Ketika beranjak ke sekolah dasar, diajarkannya aku menggambar banyak hal. Tumbuhan, hewan, orang-orang, benda-benda, bahkan pernah aku diajari menggambar dispenser di rumahku. Kala itu, bapak berkolaborasi dengan mamaku. Dan aku kecil, dengan watados, mengaku pada teman-teman bahwa itu adalah gambarku. Halah, tukang klaim, wkwkwk. Tapi akhirnya karna malu, aku pun mengatakan yang sebenarnya itu bukan gambarku, aku hanya membuat bulatan kecil saja. Hehehe. Dan berakhir dengan sorakan kesal teman-teman. Selain itu, bapak juga rutin membelikanku buku-buku bacaan. Aku ingat sekali, aku mulai suka sekali baca buku itu sejak kelas tiga SD. Bapak membelikanku buku Yohanes Surya, tentang sains. Bapak membelikanku setiap edisi/ tema. Mulai dari tata surya, anggota tubuh, tumbuhan, darah, pokoknya segala tentang sains. Entahlah, mungkin dulu bapak pengen anaknya jadi dokter kali yak. Tapi yang jelas, dari situlah aku suka membaca, merambah ke membaca peta dunia, menghafalkan letak masing-masing provinsi di Indonesia, menghafal simbol-simbol peta, menghafal pembagian benua, membaca banyak hal tentang bumi sampai ke bencana alamnya. Makanya, aku sempat bercita-cita jadi pegawai BMKG! (Sok pinter banget yak wkwk. Itu dulu, jaman masih suci, sekarang penuh dosyah. Sudah lupa. wkwk)

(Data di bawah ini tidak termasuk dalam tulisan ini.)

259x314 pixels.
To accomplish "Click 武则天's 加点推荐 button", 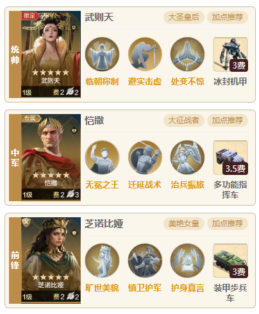I will pos(228,17).

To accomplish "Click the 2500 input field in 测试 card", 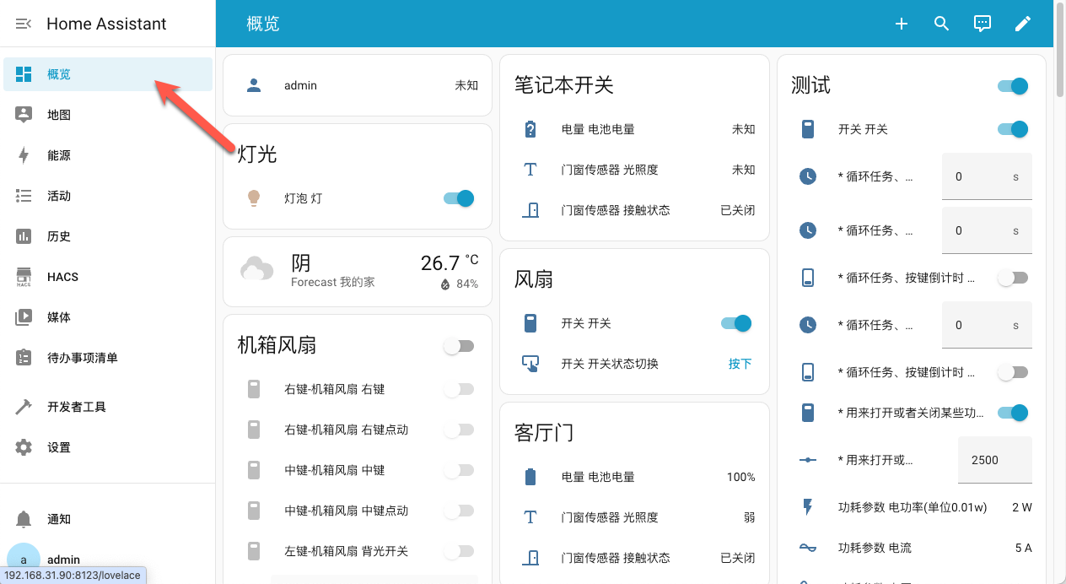I will [994, 459].
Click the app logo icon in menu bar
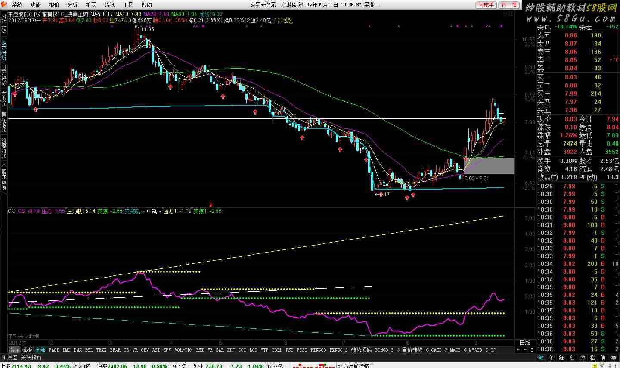The width and height of the screenshot is (620, 368). 4,5
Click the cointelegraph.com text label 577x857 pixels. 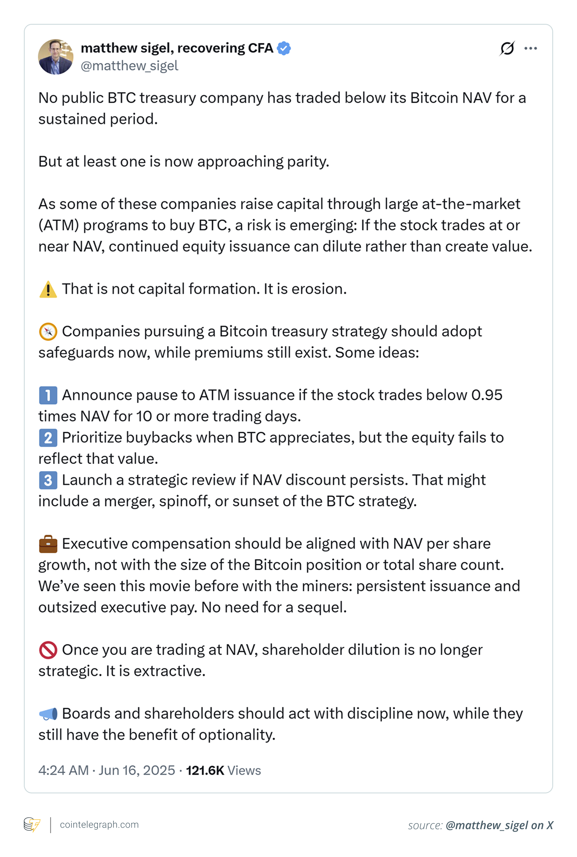coord(99,824)

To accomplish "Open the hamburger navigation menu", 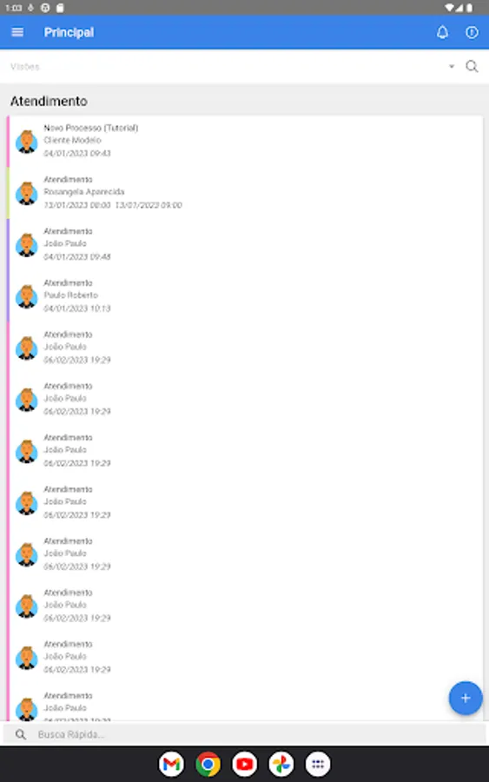I will [17, 32].
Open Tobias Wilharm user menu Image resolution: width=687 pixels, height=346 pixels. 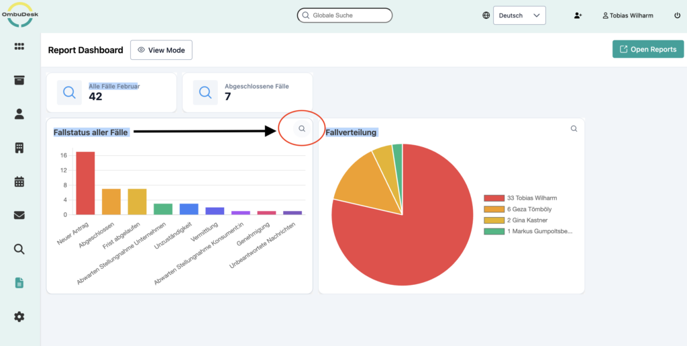click(627, 15)
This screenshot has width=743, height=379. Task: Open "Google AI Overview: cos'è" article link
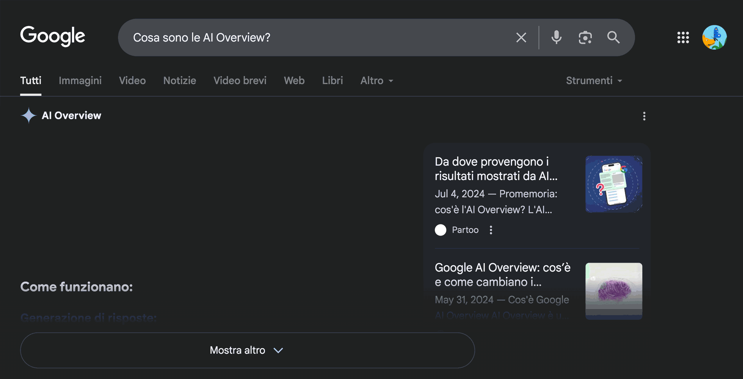tap(502, 274)
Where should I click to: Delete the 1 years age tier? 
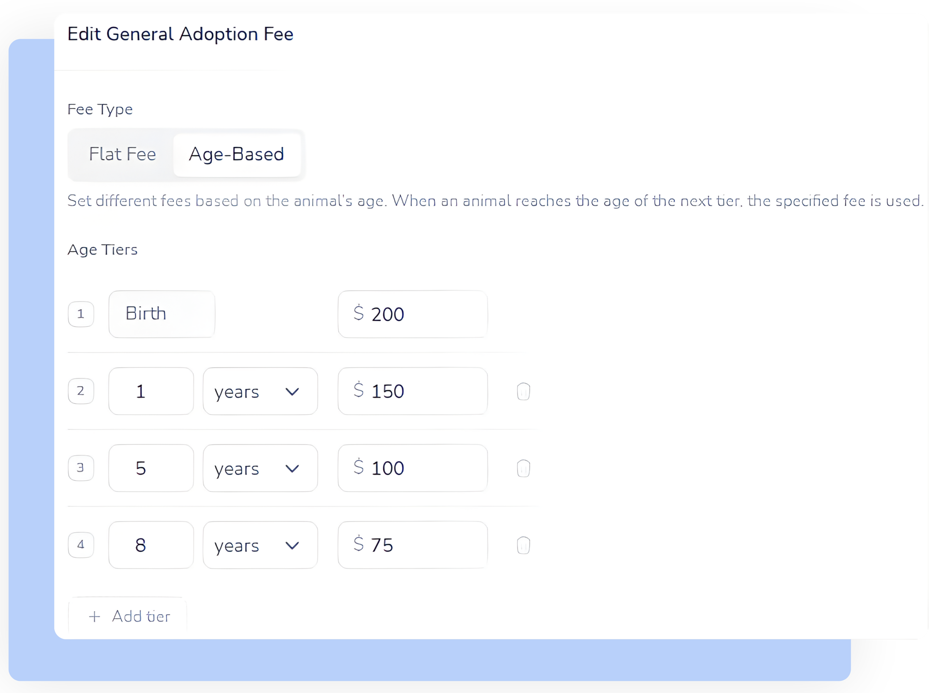[523, 391]
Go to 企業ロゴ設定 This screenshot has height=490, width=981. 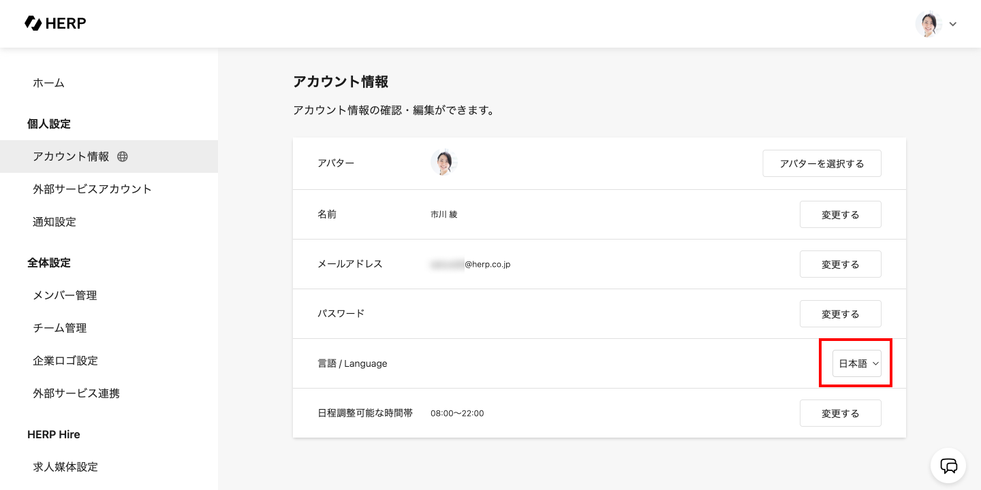tap(65, 361)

Ketika di penghujung sekolah dasar, aku mulai dikenal anak yang hobi gambar. Aku diikutkan beberapa cabang lomba menggambar, kaligrafi, hingga melukis. Aku mulai mengenal kanvas, pilok, dan cat. Asyik sekali, sungguh. Bapak dan mama juga selalu mendukungku untuk rajin latihan. Tetapi mungkin karena nggak dilanjutkan latihan lebih jauh, aku tidak sampai di tahap jadi anak yang kreatif/nyeni banget. Ya, cuma sebatas kebetulan dikasih kesempatan lomba saja. Bahkan, di lomba melukis kala itu, aku benar-benar sangat tidak ahli dalam menggunakan cat air/ semacamnya. Tapi nekat daftar saja. Dan, aku ingat betul, peserta di sebelahku mengatakan pada ibunya (yang saat itu mendampingi). "Bu, lihat deh, jelek banget ngelukisnya, nggak rapi," Wkwkwkwkwk. Setelah mendengar itu, mentalku langsung menciut. Aku bergegas menyelesaikannya tanpa memberitahu guruku. Dan yasudah, kami pulang dengan biasa-biasa saja.

Ketika sekolah menengah pertama, aku sama sekali tidak pernah menggambar lagi, kecuali mendapat tugas. Begitu pula sekolah menengah atas. Aku mulai merasa bahwa menggambar/ melukis bukan bakatku. Aku mulai meninggalkannya. Entah berapa kali motivasi-motivasi bapak dan mama untuk aku menggambar lagi, walau kadang disusul dengan kalimat, "nggambar yang kiranya bisa menghasilkan duit nantinya,". Tetap saja, aku tidak minat lagi.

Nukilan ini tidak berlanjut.